» What you will do
Put the stretch from the line containing "Find the location" through the line containing "tree-item-ordenes: Ordenes is" into a JSON list of strings, one string per line, skipping blank lines. Omit the pictures.

» Information given

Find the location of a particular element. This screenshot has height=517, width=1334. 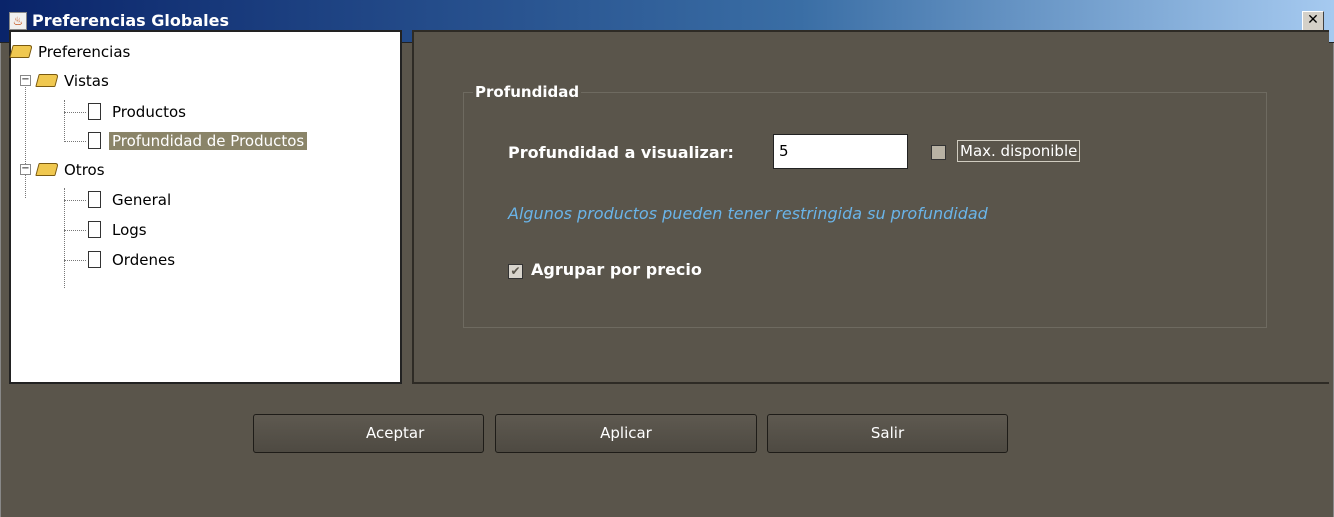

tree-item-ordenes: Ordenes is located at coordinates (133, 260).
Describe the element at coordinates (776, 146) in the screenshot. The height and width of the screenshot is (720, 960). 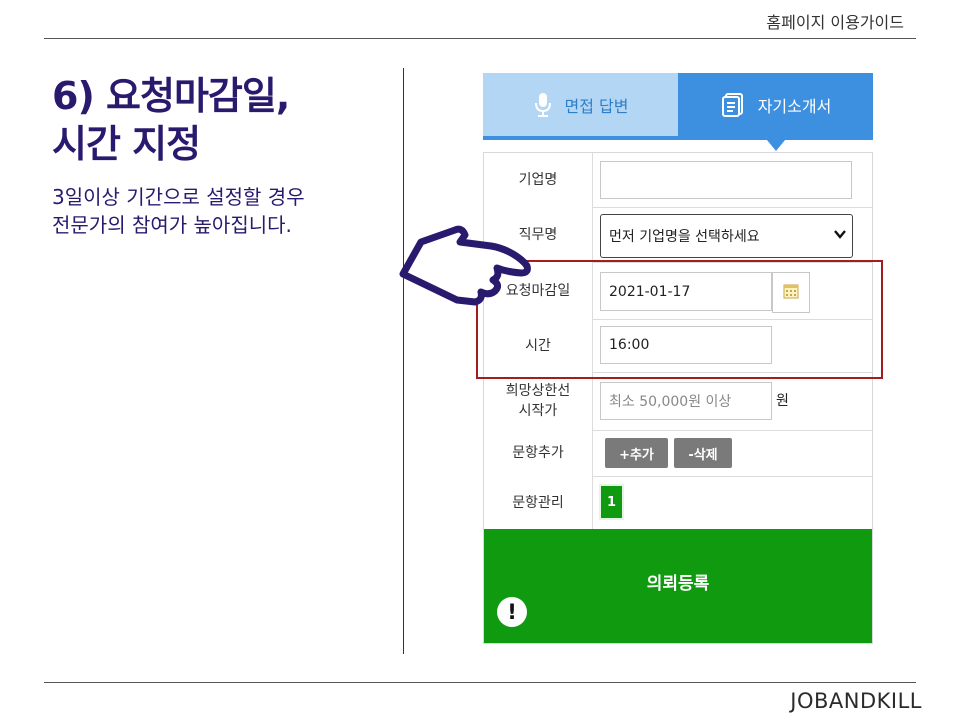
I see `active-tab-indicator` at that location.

---

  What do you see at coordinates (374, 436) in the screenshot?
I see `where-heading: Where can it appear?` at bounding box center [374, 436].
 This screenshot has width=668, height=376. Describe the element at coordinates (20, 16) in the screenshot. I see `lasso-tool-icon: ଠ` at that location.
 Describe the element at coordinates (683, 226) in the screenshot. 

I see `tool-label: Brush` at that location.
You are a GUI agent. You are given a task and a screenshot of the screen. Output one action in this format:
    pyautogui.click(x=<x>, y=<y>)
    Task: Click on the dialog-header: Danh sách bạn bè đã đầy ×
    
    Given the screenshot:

* * *

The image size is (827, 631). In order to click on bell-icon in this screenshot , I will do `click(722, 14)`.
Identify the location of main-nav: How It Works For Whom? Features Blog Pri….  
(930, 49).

» Answer to the problem
[
  "Find the location of a particular element. This screenshot has height=517, width=1334. ",
  "tree-item-ordenes: Ordenes is located at coordinates (133, 260)."
]